------ Record excerpts

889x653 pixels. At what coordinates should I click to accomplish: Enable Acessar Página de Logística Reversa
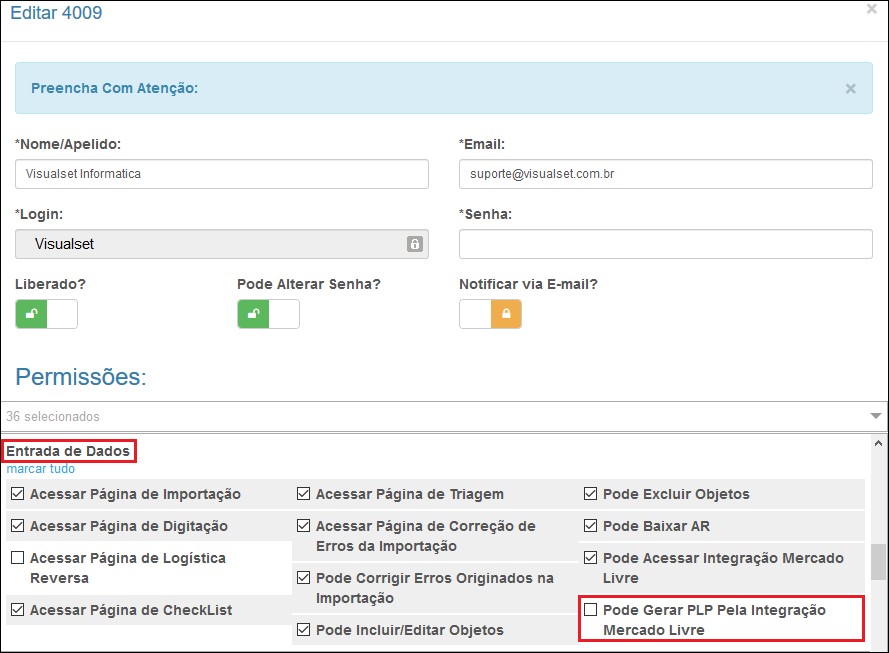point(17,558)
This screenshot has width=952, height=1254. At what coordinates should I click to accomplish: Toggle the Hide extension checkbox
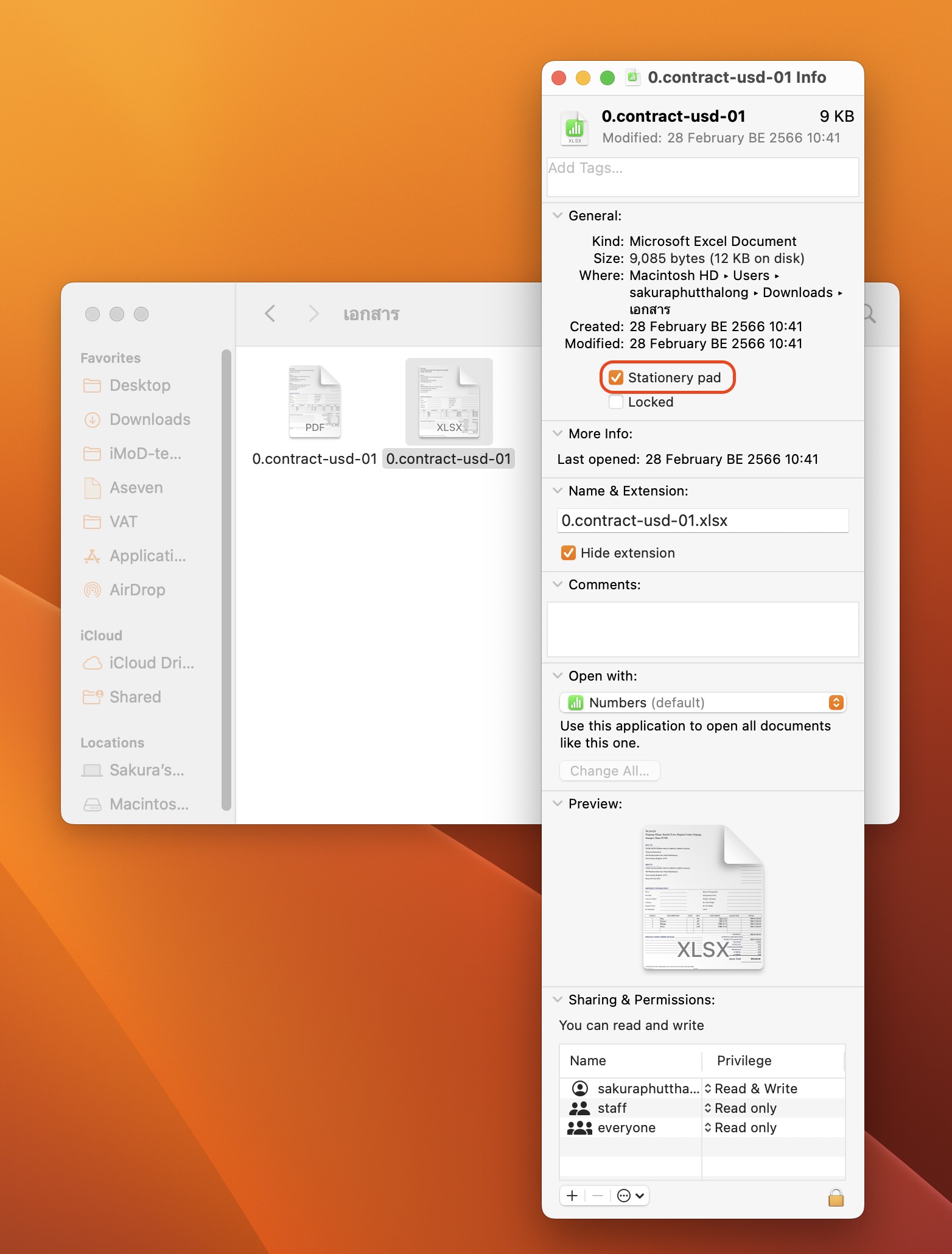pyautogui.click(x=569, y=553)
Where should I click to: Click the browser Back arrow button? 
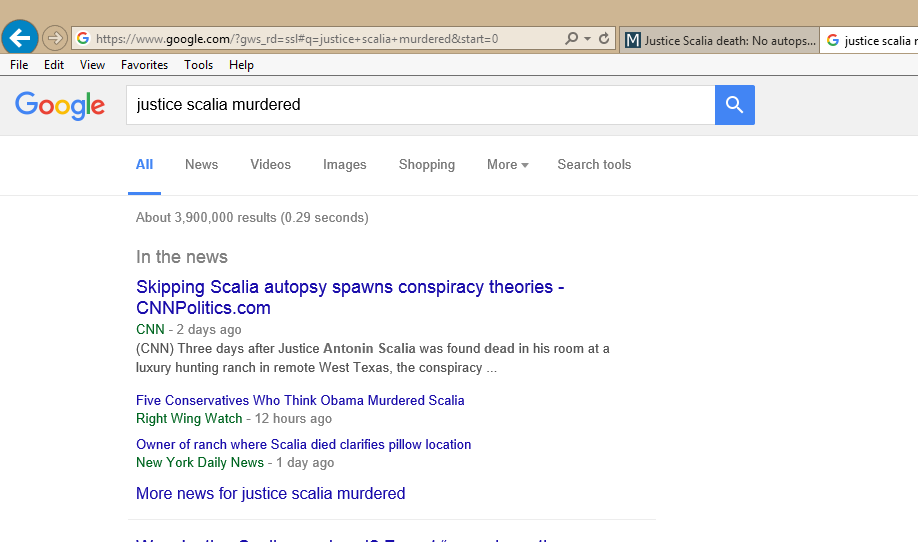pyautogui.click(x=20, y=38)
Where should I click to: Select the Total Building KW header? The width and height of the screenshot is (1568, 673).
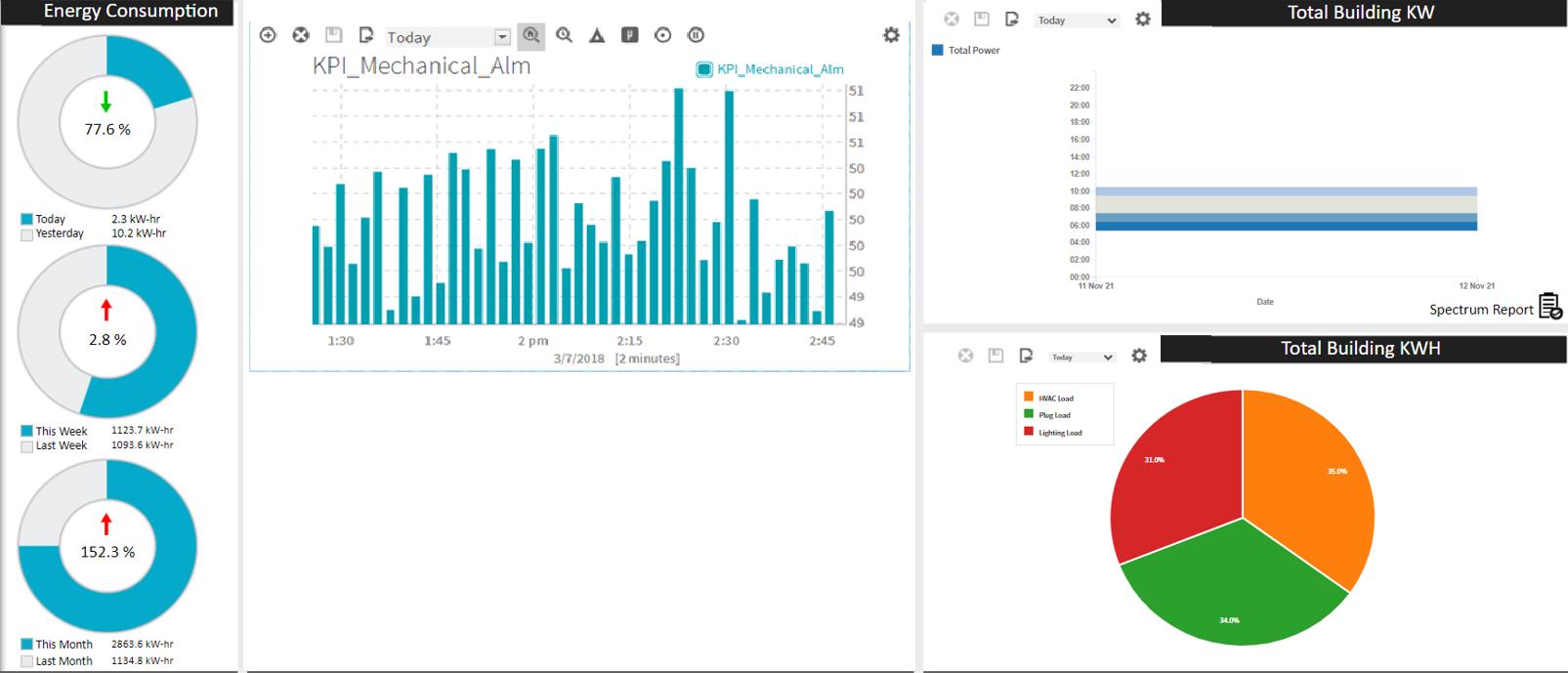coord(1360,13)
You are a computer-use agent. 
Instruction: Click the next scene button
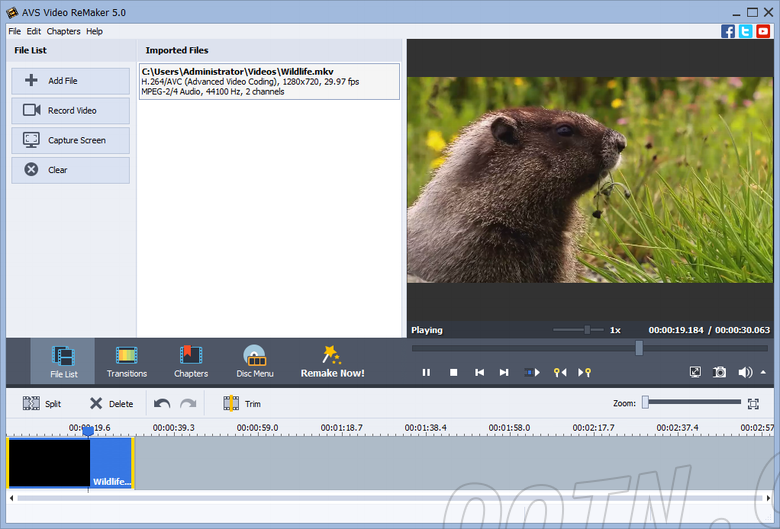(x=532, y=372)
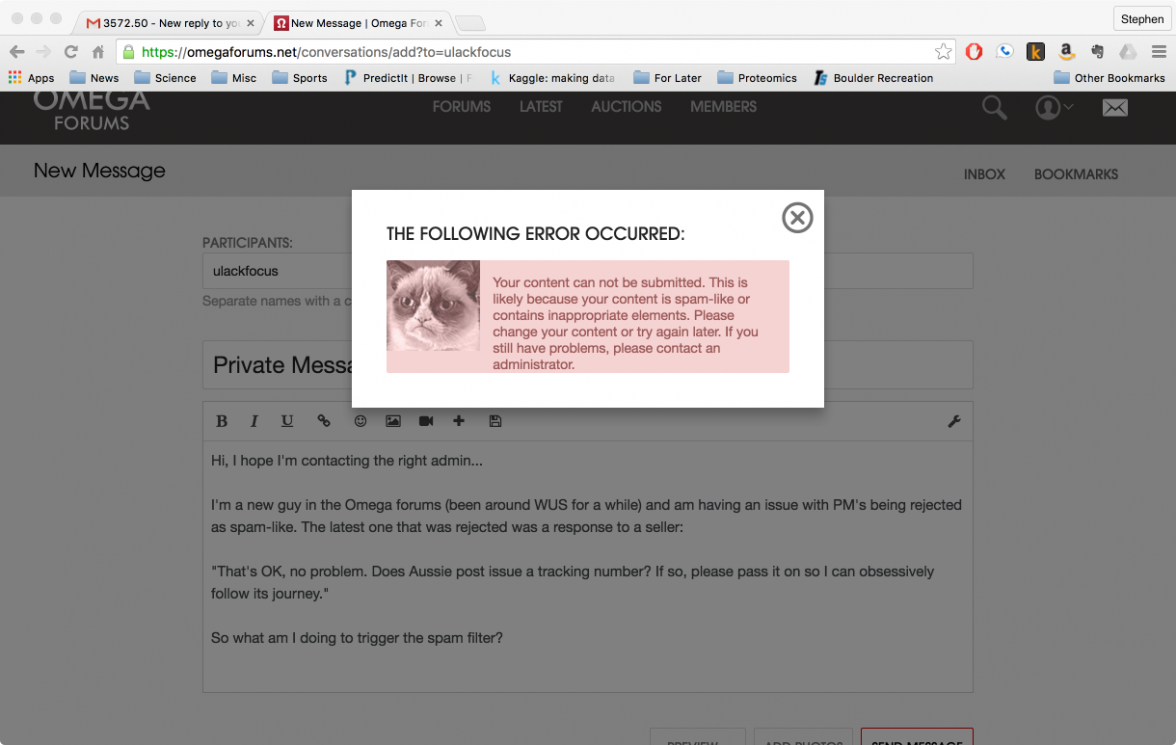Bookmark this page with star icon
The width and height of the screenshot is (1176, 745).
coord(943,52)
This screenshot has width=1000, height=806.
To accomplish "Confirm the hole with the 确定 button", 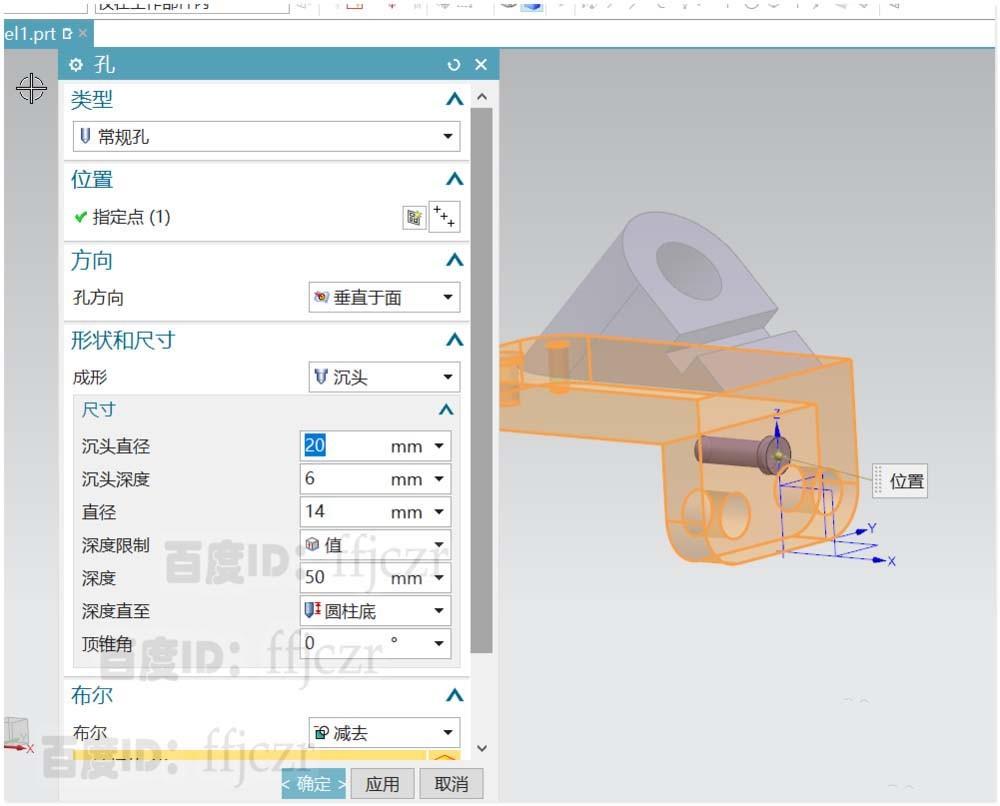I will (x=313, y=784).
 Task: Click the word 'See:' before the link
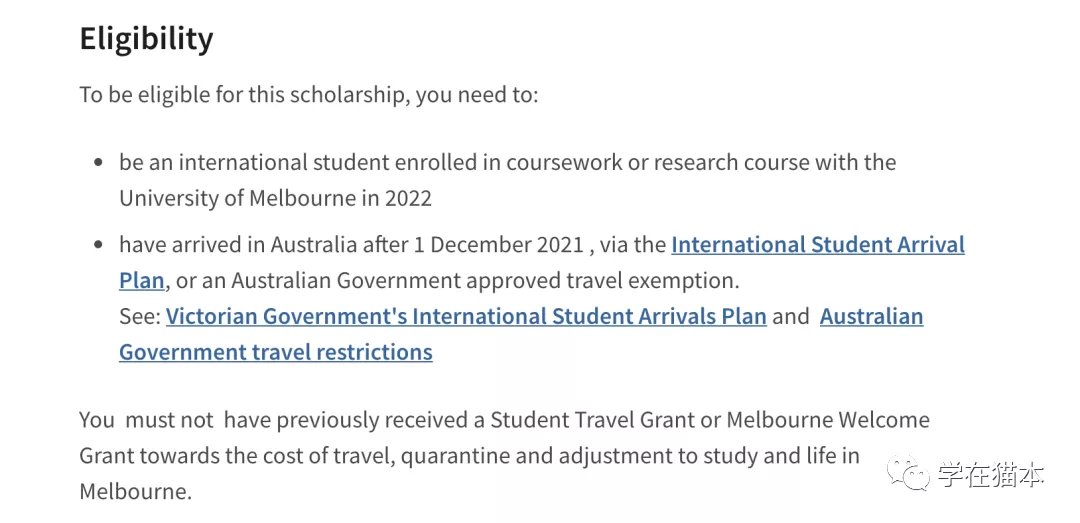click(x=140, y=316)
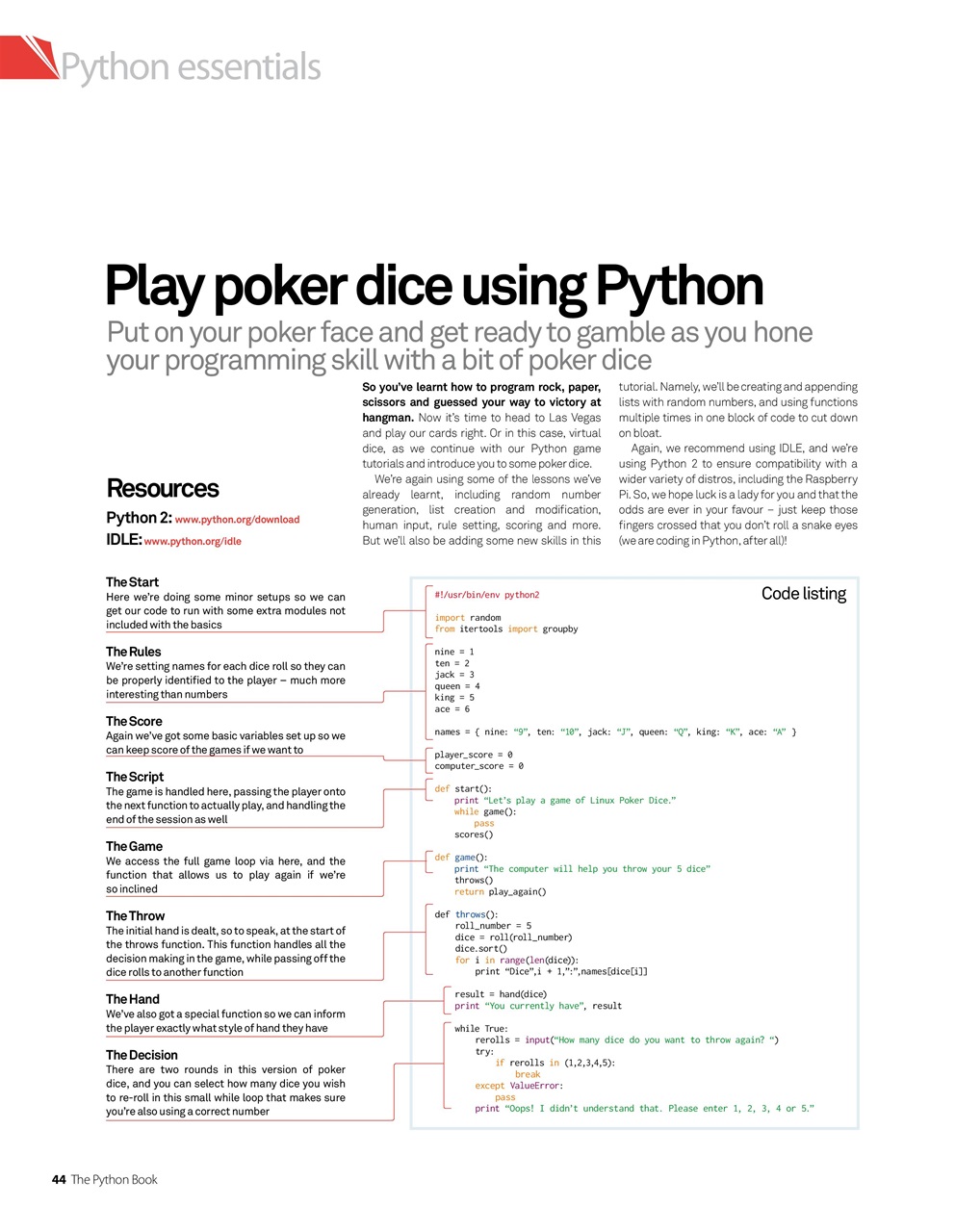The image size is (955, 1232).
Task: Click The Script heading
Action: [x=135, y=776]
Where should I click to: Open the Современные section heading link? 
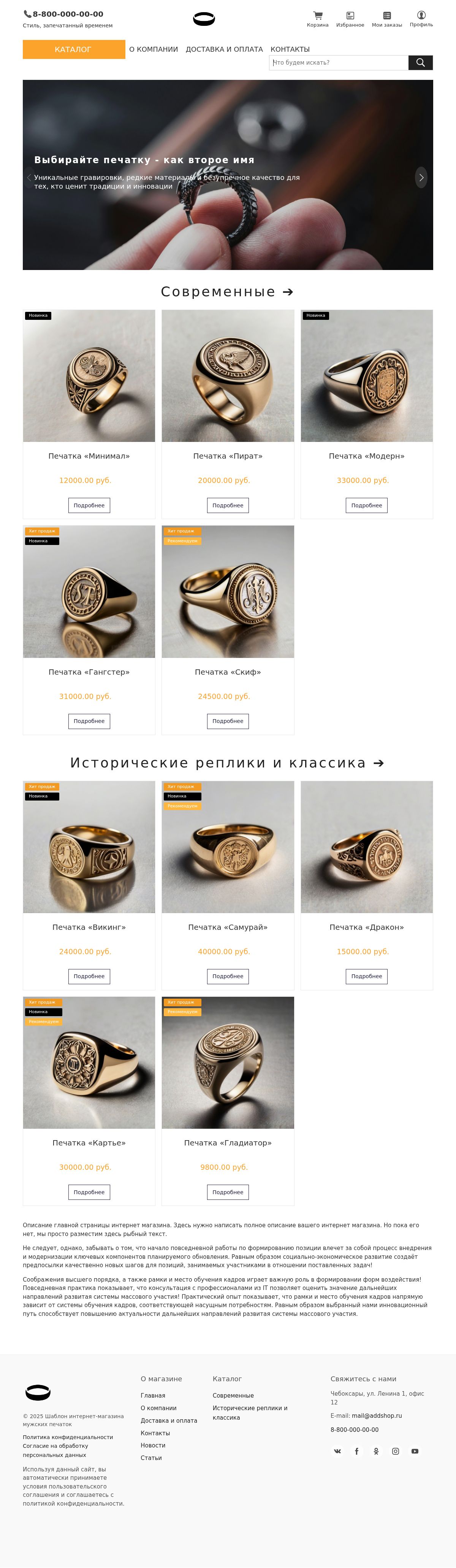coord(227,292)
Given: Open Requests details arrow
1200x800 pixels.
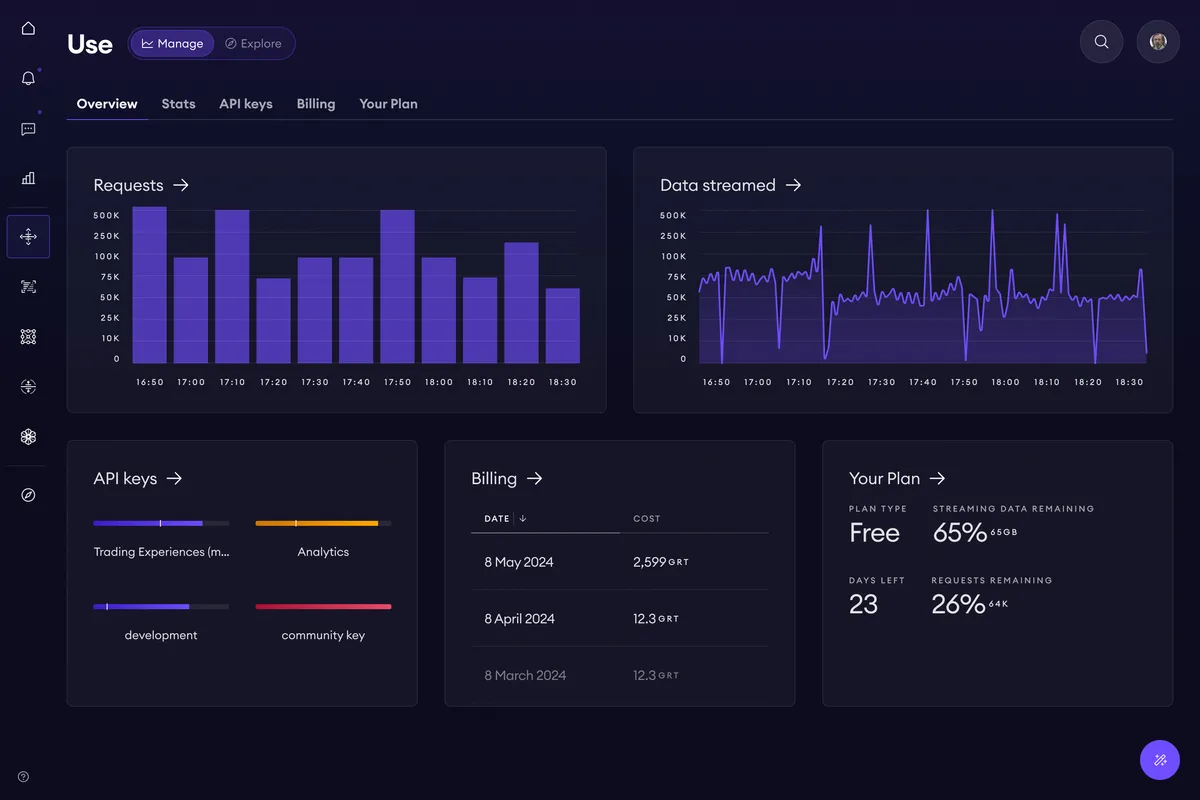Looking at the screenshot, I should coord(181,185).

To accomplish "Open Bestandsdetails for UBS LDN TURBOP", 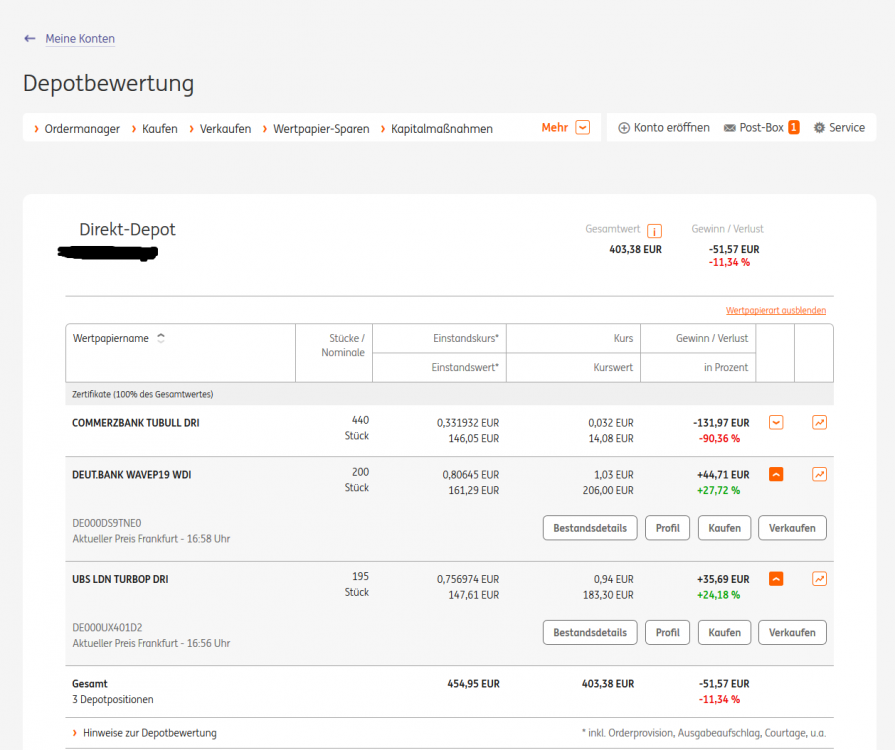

------------

Task details: Only exact duplicates of the lines from the one containing "Where should I click to: Open" through the final line of the entries, both included, are needed, with pictures left out.

Answer section:
Where should I click to: Open the Современные section heading link? 
coord(227,292)
Given: Open Requests details arrow
1200x800 pixels.
Looking at the screenshot, I should coord(181,185).

To accomplish "Open Bestandsdetails for UBS LDN TURBOP", 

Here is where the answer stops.